EXERCISE AIM —
Would you transcribe the data word for word?

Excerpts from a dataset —
· · ·
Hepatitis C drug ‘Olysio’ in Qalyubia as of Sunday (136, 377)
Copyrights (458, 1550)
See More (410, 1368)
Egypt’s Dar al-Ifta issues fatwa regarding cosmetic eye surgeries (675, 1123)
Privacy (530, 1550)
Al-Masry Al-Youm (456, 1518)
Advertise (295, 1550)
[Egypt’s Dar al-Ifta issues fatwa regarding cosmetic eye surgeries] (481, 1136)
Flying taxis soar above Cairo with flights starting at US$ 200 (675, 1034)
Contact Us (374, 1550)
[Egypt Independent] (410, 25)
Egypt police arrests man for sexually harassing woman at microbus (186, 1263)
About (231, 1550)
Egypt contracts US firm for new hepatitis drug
· · ·
SOLUTION FOR THIS EXERCISE —
Hepatitis C drug ‘Olysio’ in Qalyubia as of Sunday (136, 377)
Copyrights (458, 1550)
See More (410, 1368)
Egypt’s Dar al-Ifta issues fatwa regarding cosmetic eye surgeries (675, 1123)
Privacy (530, 1550)
Al-Masry Al-Youm (456, 1518)
Advertise (295, 1550)
[Egypt’s Dar al-Ifta issues fatwa regarding cosmetic eye surgeries] (481, 1136)
Flying taxis soar above Cairo with flights starting at US$ 200 (675, 1034)
Contact Us (374, 1550)
[Egypt Independent] (410, 25)
Egypt police arrests man for sexually harassing woman at microbus (186, 1263)
About (231, 1550)
Egypt contracts US firm for new hepatitis drug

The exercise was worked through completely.